Background: A simple yet powerful tool for providing for rapid gene identification in the clinic would be the combination of isothermal gene amplification with electronic microchip analysis. This is a first report of such a union of these technologies.
Methods: The first assay demonstrates discrimination between four bacterial pathogens. For this, one portion of the bacterial 16S rRNA gene encompassing a microheterogeneous region was isothermally amplified using Strand Displacement Amplification (SDA). Type identification was then made by "sandwich" assay format either using selective electronic hybridization of amplicons to sequence-specific capture oligonucleotides and a universal, fluorescently labeled reporter oligonucleotide, or, alternatively, sequence-specific reporters and a universal capture oligonucleotide. The second assay tested for the presence or absence of the Factor V Leiden point mutation using DNA obtained from 18 patients in a blind assay. For this, allele-specific SDA was developed. Following amplification using a sense-biotinylated primer and either the corresponding antisense wild type or mutant primer, multiple patient amplicons were targeted to specified locations on the microarray and visualized using a fluorescently labeled reporter oligonucleotide. Positive signals were scored as greater than or equal to two times the background.

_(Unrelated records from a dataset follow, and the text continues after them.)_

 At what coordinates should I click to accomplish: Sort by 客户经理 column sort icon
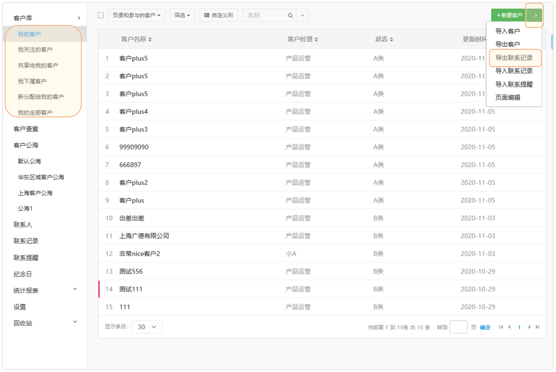(316, 40)
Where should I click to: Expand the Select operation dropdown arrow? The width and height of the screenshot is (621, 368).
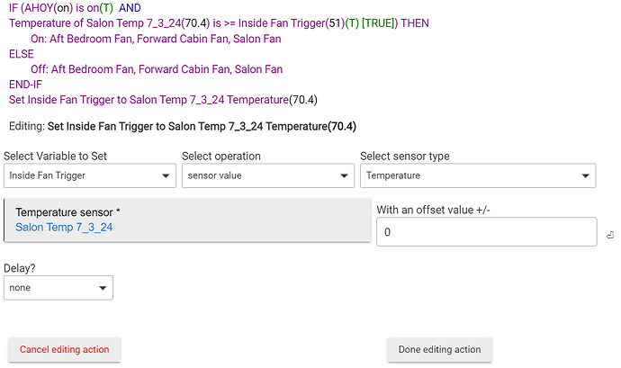point(344,175)
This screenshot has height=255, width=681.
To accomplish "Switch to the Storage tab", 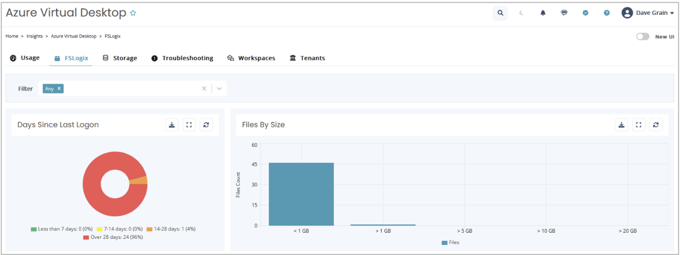I will coord(120,58).
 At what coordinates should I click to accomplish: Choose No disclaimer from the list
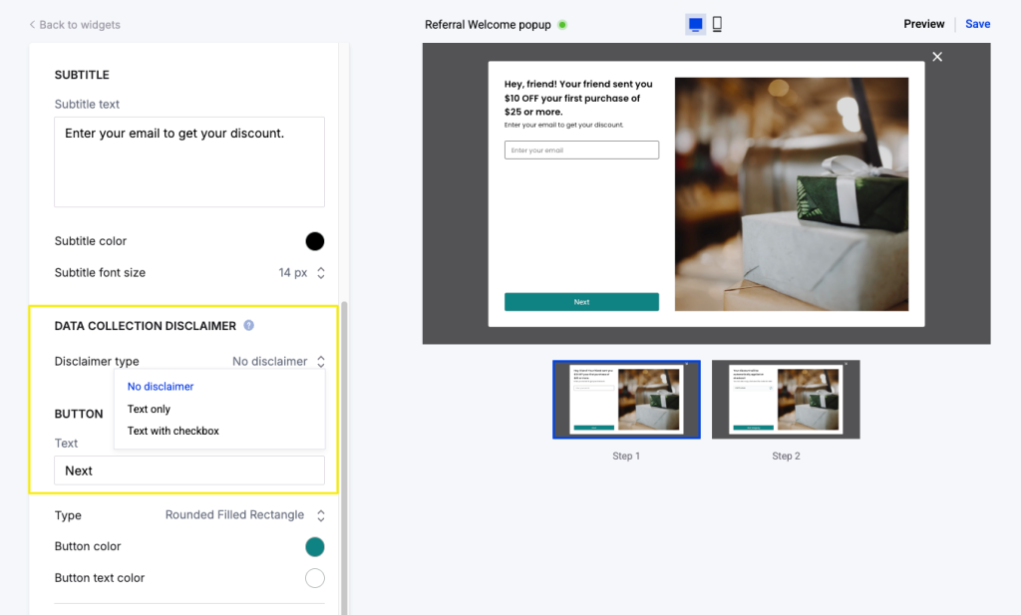pyautogui.click(x=161, y=387)
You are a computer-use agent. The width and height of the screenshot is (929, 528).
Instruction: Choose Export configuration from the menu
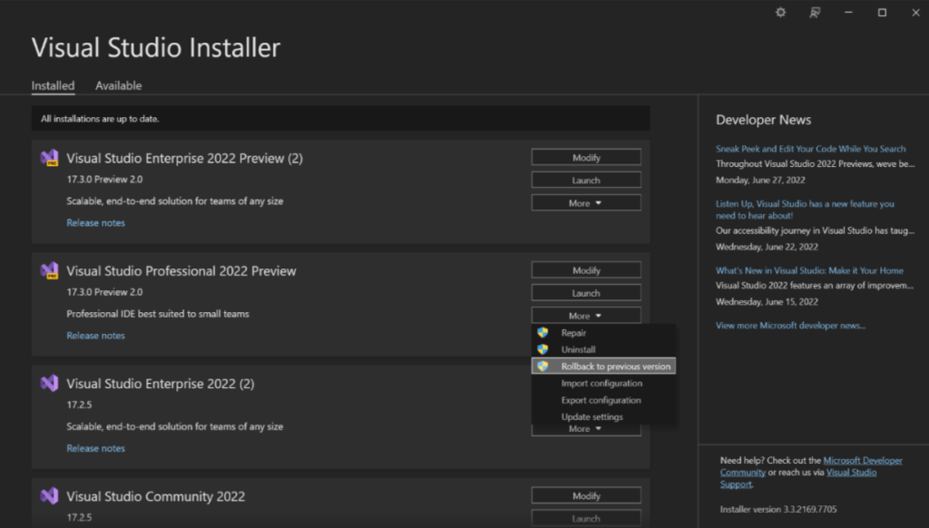point(600,399)
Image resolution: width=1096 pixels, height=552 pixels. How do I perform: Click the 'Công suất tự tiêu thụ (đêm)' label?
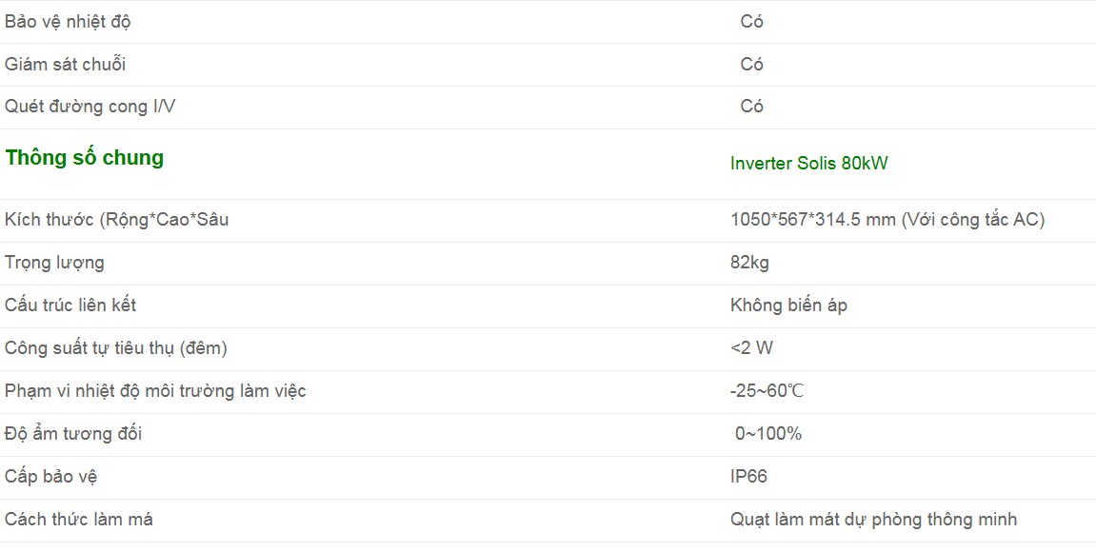tap(116, 348)
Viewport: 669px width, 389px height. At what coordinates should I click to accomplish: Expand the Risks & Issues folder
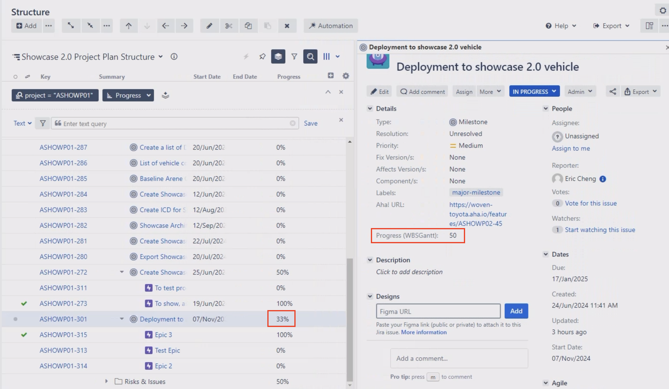point(106,381)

Results: Bacterial type-specific signals were between 3- to 10-fold greater than nonspecific in both assay formats. Using allele-specific SDA, 100% agreement was observed between PAGE analysis, microarray results, and clinical diagnosis in Factor V mutation analysis.
Conclusions: We demonstrated two model clinical assays combining amplified materials and microelectronic arrays, one potentially suitable for pathogen screening and the other for a deleterious genetic mutation.